Passage to read:
SEATTLE — August 29th, 2018 marked the 60th birthday of the late, great King of Pop, Michael Jackson. A celebration of this event, entitled ‘The Diamond Celebration,’ took place at The Mandalay Bay hotel in Las Vegas after a special performance of the Cirque Du Soleil show ‘One’. Prior to the celebration, The Michael Jackson Estate announced a partnership with an organization known as The Elizabeth Taylor AIDS Foundation (ETAF) for the event in order to honor Michael Jackson’s humanitarian legacy.
While most Jackson fans know of his strong friendship with the late actress Elizabeth Taylor, many might not know of her daring humanitarian work. Indeed, much later in her life, the actress became a strong voice in the fight against AIDS. Taylor educated the world, testified before Congress on behalf of Ryan White and encouraged communities to mobilize against the disease, long before even talking about the disease became socially acceptable.

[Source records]
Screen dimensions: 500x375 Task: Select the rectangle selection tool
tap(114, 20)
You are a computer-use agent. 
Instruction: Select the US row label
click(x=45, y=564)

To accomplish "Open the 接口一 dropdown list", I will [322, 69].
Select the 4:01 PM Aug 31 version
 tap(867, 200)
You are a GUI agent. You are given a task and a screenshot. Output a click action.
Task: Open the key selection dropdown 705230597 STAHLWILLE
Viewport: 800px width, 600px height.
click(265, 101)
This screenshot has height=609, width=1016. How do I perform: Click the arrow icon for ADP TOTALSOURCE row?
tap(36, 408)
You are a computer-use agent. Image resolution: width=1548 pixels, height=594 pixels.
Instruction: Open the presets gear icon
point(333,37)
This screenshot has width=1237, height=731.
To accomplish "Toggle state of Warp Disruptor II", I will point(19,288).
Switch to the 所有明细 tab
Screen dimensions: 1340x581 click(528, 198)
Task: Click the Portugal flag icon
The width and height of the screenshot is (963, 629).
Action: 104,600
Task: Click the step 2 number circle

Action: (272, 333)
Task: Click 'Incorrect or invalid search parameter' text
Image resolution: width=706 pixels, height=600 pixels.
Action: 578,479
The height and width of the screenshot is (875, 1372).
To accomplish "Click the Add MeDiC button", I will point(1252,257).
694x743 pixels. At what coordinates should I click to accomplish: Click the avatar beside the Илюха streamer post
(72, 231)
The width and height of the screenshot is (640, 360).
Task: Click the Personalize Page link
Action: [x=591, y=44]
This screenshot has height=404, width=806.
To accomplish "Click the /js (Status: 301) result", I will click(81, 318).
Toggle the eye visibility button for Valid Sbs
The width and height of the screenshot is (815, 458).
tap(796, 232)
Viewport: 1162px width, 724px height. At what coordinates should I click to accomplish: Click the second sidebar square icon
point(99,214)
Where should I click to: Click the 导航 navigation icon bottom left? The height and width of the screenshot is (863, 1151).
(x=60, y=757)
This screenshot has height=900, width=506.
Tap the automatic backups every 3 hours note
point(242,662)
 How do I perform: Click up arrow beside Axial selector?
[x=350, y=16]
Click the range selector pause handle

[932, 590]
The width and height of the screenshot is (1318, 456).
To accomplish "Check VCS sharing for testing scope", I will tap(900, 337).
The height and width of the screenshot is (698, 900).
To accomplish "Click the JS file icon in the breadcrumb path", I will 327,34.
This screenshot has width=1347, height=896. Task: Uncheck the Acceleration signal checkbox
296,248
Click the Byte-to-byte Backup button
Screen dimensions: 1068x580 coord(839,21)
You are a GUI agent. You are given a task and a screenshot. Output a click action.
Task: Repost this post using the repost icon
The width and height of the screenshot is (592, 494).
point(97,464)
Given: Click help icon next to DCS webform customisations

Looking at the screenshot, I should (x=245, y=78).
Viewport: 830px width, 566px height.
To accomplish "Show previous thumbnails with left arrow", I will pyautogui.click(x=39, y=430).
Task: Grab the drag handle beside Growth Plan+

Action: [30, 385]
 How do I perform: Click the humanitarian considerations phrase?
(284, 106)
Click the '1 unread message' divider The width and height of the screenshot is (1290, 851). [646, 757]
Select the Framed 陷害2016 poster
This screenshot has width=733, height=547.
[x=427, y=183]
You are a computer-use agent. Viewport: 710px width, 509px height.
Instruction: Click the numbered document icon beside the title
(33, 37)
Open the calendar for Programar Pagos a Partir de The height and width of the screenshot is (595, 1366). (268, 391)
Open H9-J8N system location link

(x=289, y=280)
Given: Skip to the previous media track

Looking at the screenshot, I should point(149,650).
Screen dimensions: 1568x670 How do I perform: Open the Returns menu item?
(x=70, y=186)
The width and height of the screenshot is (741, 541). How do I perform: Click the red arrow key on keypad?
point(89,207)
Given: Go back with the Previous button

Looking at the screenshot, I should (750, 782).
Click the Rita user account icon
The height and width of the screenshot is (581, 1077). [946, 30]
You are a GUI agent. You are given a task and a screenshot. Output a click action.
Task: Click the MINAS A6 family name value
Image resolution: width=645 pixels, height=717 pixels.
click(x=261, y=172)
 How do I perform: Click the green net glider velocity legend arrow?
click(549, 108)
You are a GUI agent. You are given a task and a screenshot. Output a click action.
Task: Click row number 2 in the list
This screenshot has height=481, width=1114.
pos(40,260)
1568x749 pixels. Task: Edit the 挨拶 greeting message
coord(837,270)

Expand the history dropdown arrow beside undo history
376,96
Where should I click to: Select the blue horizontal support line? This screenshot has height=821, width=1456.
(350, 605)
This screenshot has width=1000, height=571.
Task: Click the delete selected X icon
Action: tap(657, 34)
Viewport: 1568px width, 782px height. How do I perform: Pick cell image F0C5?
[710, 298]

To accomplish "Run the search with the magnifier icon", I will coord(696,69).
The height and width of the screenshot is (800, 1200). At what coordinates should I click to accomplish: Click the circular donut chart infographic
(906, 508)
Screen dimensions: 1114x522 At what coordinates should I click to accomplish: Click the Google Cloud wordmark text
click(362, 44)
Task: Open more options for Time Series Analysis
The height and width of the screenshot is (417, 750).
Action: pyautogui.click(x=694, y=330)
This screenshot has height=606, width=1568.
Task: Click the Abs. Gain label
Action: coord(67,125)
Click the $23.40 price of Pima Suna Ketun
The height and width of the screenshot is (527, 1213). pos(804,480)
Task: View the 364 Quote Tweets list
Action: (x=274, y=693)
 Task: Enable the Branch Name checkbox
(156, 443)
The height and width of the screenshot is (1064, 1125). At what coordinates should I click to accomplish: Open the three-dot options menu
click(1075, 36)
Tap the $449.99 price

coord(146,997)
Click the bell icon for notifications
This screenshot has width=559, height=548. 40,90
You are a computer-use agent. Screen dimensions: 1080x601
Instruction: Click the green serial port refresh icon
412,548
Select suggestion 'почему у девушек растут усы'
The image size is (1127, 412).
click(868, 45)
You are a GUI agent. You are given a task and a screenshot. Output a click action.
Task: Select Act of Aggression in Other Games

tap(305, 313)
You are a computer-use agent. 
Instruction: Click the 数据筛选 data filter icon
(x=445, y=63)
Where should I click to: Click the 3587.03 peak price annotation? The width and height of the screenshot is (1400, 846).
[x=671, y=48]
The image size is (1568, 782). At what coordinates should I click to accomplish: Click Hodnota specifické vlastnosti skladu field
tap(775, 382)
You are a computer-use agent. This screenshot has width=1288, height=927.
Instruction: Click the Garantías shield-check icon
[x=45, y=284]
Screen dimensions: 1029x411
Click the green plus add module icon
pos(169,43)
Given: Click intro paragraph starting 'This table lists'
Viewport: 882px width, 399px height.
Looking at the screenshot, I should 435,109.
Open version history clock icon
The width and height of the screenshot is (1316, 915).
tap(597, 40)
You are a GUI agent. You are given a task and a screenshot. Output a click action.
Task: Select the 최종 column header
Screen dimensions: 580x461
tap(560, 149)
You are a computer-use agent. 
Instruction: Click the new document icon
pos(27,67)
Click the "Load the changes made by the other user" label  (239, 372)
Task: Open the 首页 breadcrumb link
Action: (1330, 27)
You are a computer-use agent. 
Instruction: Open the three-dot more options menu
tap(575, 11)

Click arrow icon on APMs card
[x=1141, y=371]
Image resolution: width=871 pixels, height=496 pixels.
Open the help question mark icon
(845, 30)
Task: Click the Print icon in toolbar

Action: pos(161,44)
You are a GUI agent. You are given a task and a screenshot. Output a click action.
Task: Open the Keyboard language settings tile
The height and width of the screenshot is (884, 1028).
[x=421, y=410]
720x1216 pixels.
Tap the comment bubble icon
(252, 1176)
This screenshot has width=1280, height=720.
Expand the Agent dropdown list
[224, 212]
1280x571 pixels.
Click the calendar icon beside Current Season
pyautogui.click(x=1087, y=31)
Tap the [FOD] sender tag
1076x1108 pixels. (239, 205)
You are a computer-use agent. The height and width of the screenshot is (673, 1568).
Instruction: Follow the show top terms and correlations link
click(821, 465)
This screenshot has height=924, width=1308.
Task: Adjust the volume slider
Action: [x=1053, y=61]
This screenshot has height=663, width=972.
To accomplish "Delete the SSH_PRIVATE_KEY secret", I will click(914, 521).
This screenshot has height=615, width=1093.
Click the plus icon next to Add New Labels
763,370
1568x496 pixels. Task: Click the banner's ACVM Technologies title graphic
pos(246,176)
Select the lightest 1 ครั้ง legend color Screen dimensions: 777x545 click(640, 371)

Activity 1:
Using the article on Michael Jackson's 60th birthday, say whether each statement agrees with it. Answer yes or no for each, and quote the words from the article that decide it.
(a) The Diamond Celebration was held at The Mandalay Bay hotel in Las Vegas.
(b) The celebration happened before a performance of the Cirque Du Soleil show ‘One’.
(c) Elizabeth Taylor testified before Congress on behalf of Ryan White.
Activity 2: Write the next part of the article on Michael Jackson's 60th birthday, picking up right after its last sentence.

Output 1:
(a) Yes: "took place at The Mandalay Bay hotel in Las Vegas"
(b) No: "after a special performance of the Cirque Du Soleil show ‘One’"
(c) Yes: "testified before Congress on behalf of Ryan White"

Output 2:
Though she passed away on March 23, 2011, Elizabeth Taylor’s legacy of fighting AIDS will continue not just in the U.S., but also around the world, in countries such as Zimbabwe, Kenya, Tanzania, South Africa, Uganda and India.
Top 10 facts about The Elizabeth Taylor AIDS Foundation
- Elizabeth Taylor founded the organization in 1991. She used the $1,000,000 that she raised selling the photos of her wedding with Larry Fortensky to People magazine and other news outlets around the world as the ‘seed money’. The wedding itself took place at Michael Jackson’s own Neverland Ranch.
- In the beginning, the foundation operated with zero overhead cost, as Taylor took on these costs herself. Even though the actress herself has passed away, she had the foresight to arrange matters so that her trust would continue funding the operating costs in her place.
- The Elizabeth Taylor AIDS Foundation’s primary focus is providing funding to organizations that “help prevent the spread of HIV and to provide direct care and assistance to those affected by the virus”. This includes organizations that help with spreading awareness and educating the public about the disease.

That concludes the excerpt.